Orlando Guise had had a long day, but one that somehow made him whistle or sing to himself most of the time. In a way, half a lifetime had gone since the day before, when he had first seen what he called to himself “the captive maid.” He had never been so happy in his life; and yet he knew that he had not the faintest right to be happy. The girl who had so upset his self-control as to make him stumble on her doorstep was the wife of another man. It was, of course, silly to call him “another man,” because he seemed a million miles away from any sphere in which Orlando lived. Yet he was another man; and he was also the husband of the girl who had made Orlando feel for the very first time a strange singing in his veins. It actually was as though some wonderful, magnetic thing was making his veins throb and every nerve tingle and sing.

“It beats me,” he said to himself fifty times that day. He had never been in love. He did not know what it was like, except that he had seen it make men do silly things, just as drink did. He did not know whether he was in love or not. It was absurd that a man should be in love with a face at a window—a face with the beauty of a ghost rather than of a real live woman.

Orlando had little evil in his nature; his eyes did not look towards Tralee as did Burlingame’s eyes. Nothing furtive stirred in Orlando’s intensely blue eyes. Whatever the feeling was, it was an open thing, which had neither motive nor purpose behind it—just a thing almost feminine in its nature. As yet it was like the involuntary adoration which girls at a certain period of their lives feel successively for one hero after another. What it would become, who could tell? What would happen to the young girl adoring the actor, or the hero of the North Pole, the battle-field or the sea, if the adored one was not far off, but very near? Indeed, who could tell?

But as it was, in the upper room where Louise sat all day looking out over the prairie, and on the prairie where business carried Orlando from ranch to ranch on this perfect day, no recreant thought or feeling existed. Each was a simple soul, as yet unspoiled and in one sense unsophisticated—the girl, however, with an instinctive caution, such as an animal possesses in the presence of a foe with which it is in truce; the man with an astuteness which belonged to a native instinct for finding a way of doing hard things in the battle of life.

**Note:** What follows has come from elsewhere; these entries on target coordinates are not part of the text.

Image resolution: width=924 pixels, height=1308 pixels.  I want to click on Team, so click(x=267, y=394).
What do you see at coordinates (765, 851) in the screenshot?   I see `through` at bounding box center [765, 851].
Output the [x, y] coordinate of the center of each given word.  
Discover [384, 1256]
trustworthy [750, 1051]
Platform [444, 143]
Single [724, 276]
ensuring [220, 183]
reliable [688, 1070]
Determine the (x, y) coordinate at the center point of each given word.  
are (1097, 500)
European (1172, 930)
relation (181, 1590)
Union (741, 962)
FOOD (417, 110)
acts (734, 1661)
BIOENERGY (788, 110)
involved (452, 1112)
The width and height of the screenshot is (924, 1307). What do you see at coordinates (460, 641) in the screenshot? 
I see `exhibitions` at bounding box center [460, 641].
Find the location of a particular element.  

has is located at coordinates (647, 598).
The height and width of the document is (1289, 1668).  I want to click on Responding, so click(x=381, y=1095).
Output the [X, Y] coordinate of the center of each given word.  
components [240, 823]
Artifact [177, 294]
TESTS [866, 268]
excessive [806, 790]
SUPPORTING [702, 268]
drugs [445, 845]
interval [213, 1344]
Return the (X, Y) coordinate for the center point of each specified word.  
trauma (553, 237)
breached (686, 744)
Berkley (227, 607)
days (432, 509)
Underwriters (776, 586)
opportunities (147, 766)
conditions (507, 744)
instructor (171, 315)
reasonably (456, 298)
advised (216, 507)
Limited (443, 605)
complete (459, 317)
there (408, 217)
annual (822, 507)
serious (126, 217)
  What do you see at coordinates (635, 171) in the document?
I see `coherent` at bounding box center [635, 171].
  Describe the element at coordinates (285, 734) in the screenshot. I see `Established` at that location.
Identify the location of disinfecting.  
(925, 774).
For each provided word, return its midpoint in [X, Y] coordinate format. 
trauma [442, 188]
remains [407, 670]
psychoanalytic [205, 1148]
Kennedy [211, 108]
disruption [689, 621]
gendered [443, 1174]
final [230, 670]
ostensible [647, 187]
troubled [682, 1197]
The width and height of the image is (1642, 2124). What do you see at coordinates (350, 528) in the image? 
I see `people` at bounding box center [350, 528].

All day Orlando wondered when he should see that face again; all day the eyes of Louise pleaded for another look at the ranchman with the dress of a dandy, the laugh of a child, and the face of an Apollo—or so it seemed to her. It was the sort of day which ministers to human emotion, which stirs the sluggish blood, revives the drooping spirit. There was a curious, delicate blueness of the sky over which an infinitely more delicate veil of mist was softly drawn. At many places on the prairie the haymakers were loading the great wagons; here and there a fallow field was burning; yonder a house was building; cattle were being rounded up; and far off, like moving specks, ranchmen were climbing the hills where the wild bronchos were, for a day of the toughest, most thrilling sport which the world knows.

Night fell, and found Orlando making for the trail between what was known as the Company’s Ranch and Tralee. To reach his own ranch, he had to cross it at an angle near the Tralee homestead. It was dark, with no moon, but the stars were bright.

As he crossed the Tralee trail, he suddenly heard a cry for help. Between him and where the sound came from was a fire burning. It was the camp-fire of some prairie pioneer making for a new settlement in the North; and beside it was a tent whose owner was absent in Askatoon.

Orlando dug heels into his horse and rode for the point from which the cry for help had come. Something was undoubtedly wrong. The voice was that of one in real trouble—a hoarse, strangled sort of voice.

As he galloped through the light of the camp-fire, a pistol-shot rang out, and he felt a sharp, stinging pain in his side. Still urging his horse, he cleared the little circle of light and presently saw a man rapidly mounting a horse, while two others struggled on the ground.

He dashed forward. As he did so, one of the men on the ground freed himself, sprang to his feet, mounted his horse, and was away into the night with his companion. Orlando slid to the ground beside the figure which was slowly raising itself from the ground.